PROBLEM REQUIREMENTS >> Retype every line of the material below verbatim.

SUPPLIED ENTRIES >>
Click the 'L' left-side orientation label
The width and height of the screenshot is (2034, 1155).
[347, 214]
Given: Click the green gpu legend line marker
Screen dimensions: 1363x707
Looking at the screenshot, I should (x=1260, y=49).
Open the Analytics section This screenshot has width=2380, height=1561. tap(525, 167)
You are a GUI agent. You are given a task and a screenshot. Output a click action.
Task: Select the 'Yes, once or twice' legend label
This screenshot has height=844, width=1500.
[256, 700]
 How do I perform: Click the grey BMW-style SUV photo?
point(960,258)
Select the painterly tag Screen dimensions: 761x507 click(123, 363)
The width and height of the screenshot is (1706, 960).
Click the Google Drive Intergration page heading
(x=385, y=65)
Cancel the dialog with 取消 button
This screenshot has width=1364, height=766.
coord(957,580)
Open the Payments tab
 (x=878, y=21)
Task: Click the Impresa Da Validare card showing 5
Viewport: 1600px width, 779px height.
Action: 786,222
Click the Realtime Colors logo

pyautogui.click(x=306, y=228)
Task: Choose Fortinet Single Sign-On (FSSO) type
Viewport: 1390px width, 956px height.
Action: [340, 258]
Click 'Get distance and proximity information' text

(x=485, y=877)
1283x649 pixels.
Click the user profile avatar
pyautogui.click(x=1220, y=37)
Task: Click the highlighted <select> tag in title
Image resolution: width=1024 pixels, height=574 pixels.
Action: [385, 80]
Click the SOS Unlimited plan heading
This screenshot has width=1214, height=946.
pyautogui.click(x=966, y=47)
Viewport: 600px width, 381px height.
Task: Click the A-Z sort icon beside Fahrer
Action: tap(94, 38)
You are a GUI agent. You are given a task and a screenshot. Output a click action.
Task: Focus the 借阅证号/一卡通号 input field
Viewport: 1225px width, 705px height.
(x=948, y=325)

PROBLEM SOLUTION >>
Click the 'L' left-side orientation label
The width and height of the screenshot is (2034, 1155).
[347, 214]
Given: Click the green gpu legend line marker
Screen dimensions: 1363x707
Looking at the screenshot, I should (x=1260, y=49).
Open the Analytics section This screenshot has width=2380, height=1561. tap(525, 167)
You are a GUI agent. You are given a task and a screenshot. Output a click action.
Task: Select the 'Yes, once or twice' legend label
This screenshot has height=844, width=1500.
[256, 700]
 How do I perform: Click the grey BMW-style SUV photo?
point(960,258)
Select the painterly tag Screen dimensions: 761x507 click(123, 363)
The width and height of the screenshot is (1706, 960).
Click the Google Drive Intergration page heading
(x=385, y=65)
Cancel the dialog with 取消 button
This screenshot has width=1364, height=766.
coord(957,580)
Open the Payments tab
 (x=878, y=21)
Task: Click the Impresa Da Validare card showing 5
Viewport: 1600px width, 779px height.
Action: 786,222
Click the Realtime Colors logo

pyautogui.click(x=306, y=228)
Task: Choose Fortinet Single Sign-On (FSSO) type
Viewport: 1390px width, 956px height.
Action: [340, 258]
Click 'Get distance and proximity information' text

(x=485, y=877)
1283x649 pixels.
Click the user profile avatar
pyautogui.click(x=1220, y=37)
Task: Click the highlighted <select> tag in title
Image resolution: width=1024 pixels, height=574 pixels.
Action: [385, 80]
Click the SOS Unlimited plan heading
This screenshot has width=1214, height=946.
pyautogui.click(x=966, y=47)
Viewport: 600px width, 381px height.
Task: Click the A-Z sort icon beside Fahrer
Action: tap(94, 38)
You are a GUI agent. You are given a task and a screenshot. Output a click action.
Task: Focus the 借阅证号/一卡通号 input field
Viewport: 1225px width, 705px height.
(x=948, y=325)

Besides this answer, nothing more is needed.